TASK DETAILS: Scan the records below for the line with "The image size is (623, 565)." and the line with "This screenshot has width=1920, height=1080.". Repeat those two lines and every line between them exactly, and nothing else.

GIVEN INFORMATION:
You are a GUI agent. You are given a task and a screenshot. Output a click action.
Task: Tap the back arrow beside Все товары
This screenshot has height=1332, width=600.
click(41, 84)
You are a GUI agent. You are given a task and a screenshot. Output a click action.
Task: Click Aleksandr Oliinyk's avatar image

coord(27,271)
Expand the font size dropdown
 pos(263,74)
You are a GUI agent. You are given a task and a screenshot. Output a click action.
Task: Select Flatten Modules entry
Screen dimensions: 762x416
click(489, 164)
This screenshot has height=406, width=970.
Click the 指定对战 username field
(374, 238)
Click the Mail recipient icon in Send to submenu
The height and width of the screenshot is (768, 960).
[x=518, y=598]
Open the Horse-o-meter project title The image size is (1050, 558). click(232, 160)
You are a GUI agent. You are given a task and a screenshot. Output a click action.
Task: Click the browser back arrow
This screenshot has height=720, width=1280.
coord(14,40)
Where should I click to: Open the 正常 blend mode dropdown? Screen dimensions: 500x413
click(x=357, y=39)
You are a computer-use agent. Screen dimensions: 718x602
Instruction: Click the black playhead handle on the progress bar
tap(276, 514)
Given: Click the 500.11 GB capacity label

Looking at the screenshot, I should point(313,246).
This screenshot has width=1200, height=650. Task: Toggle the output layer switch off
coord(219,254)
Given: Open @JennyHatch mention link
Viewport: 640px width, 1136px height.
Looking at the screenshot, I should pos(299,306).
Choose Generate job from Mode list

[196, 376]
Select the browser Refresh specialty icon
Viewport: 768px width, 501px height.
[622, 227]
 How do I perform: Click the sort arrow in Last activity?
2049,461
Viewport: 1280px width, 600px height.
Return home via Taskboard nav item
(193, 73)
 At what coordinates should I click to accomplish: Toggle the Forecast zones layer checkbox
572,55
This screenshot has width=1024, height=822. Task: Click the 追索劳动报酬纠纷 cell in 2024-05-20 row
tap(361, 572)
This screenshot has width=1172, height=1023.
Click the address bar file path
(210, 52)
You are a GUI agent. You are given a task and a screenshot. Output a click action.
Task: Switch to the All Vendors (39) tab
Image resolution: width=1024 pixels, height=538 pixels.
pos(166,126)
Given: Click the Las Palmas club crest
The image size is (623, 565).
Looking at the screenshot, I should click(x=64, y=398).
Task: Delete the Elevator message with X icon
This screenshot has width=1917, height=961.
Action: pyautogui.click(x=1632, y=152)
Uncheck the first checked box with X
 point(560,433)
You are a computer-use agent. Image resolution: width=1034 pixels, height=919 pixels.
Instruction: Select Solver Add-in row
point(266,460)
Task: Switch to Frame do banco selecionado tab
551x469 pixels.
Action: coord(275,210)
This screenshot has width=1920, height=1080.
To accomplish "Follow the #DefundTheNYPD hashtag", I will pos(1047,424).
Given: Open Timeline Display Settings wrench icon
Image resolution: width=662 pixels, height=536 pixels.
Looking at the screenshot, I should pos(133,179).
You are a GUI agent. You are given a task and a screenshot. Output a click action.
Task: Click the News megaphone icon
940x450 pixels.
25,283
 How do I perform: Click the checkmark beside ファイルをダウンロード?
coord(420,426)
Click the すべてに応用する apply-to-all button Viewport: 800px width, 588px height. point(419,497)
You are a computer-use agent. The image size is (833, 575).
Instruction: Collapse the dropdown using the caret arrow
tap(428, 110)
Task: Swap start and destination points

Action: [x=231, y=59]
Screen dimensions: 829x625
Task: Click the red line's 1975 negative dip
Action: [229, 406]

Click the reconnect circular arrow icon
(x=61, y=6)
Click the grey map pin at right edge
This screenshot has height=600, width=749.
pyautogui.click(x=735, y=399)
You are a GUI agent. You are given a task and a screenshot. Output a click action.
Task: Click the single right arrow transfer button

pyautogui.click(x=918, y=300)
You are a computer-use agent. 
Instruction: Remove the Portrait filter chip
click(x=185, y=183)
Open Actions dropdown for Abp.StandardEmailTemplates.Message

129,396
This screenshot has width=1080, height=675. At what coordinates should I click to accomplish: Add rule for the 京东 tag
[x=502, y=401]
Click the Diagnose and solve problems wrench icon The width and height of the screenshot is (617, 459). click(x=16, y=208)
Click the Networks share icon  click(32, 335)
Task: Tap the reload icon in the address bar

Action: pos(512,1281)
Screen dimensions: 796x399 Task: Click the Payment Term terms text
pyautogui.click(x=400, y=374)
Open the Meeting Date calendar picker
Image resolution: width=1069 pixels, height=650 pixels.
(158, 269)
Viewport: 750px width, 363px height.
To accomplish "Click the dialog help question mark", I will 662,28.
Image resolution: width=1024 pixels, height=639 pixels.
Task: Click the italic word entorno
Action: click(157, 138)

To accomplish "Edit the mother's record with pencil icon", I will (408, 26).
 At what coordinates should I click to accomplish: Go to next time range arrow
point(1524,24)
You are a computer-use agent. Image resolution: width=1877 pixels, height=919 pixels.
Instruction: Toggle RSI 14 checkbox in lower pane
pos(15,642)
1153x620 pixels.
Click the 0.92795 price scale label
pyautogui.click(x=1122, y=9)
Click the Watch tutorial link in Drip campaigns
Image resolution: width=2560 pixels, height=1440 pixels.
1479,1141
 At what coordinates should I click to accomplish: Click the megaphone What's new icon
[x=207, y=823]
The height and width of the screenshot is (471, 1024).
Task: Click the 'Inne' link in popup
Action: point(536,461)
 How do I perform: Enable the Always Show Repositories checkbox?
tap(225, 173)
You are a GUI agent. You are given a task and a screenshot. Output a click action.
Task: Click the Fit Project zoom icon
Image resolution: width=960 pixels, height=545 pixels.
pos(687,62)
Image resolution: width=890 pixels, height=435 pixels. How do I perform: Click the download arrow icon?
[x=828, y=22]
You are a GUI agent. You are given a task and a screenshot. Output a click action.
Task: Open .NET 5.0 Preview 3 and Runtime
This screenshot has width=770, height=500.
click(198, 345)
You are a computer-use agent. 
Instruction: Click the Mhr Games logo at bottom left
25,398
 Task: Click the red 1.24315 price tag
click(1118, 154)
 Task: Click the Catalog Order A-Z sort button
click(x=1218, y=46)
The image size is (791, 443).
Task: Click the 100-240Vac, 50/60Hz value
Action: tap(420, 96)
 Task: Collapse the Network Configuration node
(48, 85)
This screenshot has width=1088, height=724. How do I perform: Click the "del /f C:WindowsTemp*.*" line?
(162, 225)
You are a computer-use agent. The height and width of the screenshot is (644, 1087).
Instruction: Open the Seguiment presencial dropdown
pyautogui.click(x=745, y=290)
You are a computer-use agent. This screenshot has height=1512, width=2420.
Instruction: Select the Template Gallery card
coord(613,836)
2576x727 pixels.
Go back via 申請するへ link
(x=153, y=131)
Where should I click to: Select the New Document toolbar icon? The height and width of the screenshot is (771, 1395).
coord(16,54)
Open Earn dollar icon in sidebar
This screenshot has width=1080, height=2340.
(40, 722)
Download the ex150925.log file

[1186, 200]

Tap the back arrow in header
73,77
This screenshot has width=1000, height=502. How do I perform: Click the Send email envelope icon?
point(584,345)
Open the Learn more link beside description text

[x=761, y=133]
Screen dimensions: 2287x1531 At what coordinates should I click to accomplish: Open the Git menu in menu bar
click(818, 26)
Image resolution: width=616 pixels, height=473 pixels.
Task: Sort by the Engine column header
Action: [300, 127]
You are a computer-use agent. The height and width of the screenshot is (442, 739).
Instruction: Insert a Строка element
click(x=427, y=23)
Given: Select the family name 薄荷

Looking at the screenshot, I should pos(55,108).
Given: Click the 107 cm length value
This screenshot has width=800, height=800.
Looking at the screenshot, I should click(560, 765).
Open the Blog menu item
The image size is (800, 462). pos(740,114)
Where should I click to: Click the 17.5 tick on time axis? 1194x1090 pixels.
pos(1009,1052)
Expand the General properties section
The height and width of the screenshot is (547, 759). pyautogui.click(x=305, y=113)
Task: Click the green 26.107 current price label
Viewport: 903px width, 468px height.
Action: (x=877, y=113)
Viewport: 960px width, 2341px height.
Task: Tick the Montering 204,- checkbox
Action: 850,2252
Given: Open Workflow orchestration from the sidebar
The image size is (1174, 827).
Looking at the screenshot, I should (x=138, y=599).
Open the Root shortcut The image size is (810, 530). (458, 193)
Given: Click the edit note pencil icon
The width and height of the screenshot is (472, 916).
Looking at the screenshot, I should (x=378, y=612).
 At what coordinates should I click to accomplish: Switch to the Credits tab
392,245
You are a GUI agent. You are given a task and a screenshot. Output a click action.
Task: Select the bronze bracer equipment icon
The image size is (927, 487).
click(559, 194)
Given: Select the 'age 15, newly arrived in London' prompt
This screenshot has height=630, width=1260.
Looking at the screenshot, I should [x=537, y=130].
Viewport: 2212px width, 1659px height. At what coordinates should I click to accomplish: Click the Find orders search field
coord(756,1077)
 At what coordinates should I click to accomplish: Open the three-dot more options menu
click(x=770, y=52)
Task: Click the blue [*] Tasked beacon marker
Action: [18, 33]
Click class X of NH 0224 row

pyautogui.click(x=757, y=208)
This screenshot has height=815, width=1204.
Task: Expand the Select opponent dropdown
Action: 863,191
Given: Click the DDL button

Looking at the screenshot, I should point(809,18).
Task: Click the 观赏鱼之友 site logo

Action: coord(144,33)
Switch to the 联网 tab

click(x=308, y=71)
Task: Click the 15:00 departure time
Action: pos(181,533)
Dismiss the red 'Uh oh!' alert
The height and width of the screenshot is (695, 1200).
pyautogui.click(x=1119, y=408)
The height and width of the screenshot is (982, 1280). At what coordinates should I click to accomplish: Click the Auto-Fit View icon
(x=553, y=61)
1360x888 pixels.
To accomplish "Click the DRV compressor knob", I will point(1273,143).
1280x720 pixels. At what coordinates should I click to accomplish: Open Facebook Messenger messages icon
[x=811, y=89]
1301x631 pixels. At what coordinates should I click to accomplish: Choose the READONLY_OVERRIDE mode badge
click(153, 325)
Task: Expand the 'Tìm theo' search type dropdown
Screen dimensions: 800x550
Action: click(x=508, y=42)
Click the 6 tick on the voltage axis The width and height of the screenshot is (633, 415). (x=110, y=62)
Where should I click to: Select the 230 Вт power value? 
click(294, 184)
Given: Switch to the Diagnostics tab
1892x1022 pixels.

EXERCISE OUTPUT:
The image size is (623, 565).
Looking at the screenshot, I should click(x=64, y=398).
Task: Delete the Elevator message with X icon
This screenshot has width=1917, height=961.
Action: pyautogui.click(x=1632, y=152)
Uncheck the first checked box with X
 point(560,433)
You are a computer-use agent. Image resolution: width=1034 pixels, height=919 pixels.
Instruction: Select Solver Add-in row
point(266,460)
Task: Switch to Frame do banco selecionado tab
551x469 pixels.
Action: coord(275,210)
This screenshot has width=1920, height=1080.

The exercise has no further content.